• **Task instructions**
Identify every line in the records below that contains the word "computer", and copy each of those lines.

• **Task data**

-----

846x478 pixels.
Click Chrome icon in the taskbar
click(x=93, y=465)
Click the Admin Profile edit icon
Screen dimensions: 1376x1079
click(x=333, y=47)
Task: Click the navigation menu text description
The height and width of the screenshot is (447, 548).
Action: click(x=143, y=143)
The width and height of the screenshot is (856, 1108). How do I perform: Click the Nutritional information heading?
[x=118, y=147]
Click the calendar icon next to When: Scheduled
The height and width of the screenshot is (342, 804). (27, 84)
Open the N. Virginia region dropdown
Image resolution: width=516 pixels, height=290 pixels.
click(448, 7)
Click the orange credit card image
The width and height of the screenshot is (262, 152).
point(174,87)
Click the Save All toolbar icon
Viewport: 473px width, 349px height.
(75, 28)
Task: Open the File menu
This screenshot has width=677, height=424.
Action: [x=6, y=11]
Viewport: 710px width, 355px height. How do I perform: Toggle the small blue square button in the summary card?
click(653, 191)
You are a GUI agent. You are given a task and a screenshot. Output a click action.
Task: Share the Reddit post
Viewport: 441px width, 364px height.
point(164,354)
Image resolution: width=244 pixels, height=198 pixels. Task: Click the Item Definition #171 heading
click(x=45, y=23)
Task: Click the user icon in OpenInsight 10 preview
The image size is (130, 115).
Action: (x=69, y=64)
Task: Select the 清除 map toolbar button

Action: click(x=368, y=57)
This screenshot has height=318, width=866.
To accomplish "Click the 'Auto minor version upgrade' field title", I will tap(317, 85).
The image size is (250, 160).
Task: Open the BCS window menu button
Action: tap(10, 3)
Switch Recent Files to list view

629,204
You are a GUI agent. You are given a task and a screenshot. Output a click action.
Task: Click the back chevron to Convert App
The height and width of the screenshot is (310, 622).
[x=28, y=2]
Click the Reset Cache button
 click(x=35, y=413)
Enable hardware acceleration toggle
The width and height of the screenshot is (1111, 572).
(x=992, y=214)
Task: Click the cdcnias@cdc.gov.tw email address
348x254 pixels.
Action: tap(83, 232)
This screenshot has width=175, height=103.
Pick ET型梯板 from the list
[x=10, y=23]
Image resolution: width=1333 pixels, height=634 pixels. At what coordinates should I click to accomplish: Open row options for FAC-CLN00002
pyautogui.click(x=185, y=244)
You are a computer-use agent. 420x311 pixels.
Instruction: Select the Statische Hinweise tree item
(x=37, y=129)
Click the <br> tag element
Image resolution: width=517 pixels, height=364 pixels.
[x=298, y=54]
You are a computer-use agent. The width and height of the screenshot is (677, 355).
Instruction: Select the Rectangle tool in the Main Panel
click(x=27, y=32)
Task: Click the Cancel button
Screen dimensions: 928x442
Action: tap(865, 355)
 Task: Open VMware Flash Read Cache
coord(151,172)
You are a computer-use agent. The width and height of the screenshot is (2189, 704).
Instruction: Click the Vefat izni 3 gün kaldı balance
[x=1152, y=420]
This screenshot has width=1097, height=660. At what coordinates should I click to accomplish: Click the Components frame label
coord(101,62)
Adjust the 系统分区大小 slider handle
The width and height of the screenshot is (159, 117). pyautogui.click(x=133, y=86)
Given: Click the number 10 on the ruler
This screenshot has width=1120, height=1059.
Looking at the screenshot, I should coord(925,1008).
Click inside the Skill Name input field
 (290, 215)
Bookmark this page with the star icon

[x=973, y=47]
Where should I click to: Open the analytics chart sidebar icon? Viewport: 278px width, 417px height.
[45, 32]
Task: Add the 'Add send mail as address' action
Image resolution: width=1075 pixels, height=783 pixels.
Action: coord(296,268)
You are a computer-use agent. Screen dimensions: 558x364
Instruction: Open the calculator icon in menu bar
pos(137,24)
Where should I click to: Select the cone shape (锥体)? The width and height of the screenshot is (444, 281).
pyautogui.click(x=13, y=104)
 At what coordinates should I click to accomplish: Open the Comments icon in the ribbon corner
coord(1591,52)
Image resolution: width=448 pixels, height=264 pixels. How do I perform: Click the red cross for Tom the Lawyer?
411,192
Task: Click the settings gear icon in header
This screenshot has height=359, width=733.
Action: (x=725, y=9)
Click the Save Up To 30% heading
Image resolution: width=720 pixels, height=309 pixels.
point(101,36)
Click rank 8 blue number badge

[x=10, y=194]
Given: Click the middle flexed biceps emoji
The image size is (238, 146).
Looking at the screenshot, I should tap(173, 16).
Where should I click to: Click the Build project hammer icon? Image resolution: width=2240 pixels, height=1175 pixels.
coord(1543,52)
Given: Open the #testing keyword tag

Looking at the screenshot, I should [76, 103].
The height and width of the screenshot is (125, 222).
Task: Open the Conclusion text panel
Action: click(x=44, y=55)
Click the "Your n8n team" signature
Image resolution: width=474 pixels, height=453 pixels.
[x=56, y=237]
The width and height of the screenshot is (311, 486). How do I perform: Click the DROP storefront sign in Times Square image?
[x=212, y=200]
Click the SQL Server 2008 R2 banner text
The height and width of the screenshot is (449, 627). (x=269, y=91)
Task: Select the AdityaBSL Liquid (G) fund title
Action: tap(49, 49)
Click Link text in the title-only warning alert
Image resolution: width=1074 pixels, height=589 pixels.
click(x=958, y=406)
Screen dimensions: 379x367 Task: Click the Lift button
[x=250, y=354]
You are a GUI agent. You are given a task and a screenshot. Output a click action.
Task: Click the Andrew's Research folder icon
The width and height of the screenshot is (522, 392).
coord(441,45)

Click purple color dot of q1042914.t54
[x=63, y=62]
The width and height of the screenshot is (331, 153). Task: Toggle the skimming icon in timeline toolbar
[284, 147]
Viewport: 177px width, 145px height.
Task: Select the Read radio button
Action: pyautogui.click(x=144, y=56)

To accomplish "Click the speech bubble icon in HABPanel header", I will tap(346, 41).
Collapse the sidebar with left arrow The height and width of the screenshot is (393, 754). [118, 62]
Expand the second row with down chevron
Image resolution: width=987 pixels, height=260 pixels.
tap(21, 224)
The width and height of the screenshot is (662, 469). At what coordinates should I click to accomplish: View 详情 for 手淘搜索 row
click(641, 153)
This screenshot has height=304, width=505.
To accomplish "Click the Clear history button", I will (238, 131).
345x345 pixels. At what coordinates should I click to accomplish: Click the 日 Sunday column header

-----

• **The completed task**
You are a computer-use agent. 420x311 pixels.
You are a computer-use agent. The width and height of the screenshot is (677, 355).
You are a computer-use agent. The width and height of the screenshot is (2189, 704).
You are a computer-use agent. Screen dimensions: 558x364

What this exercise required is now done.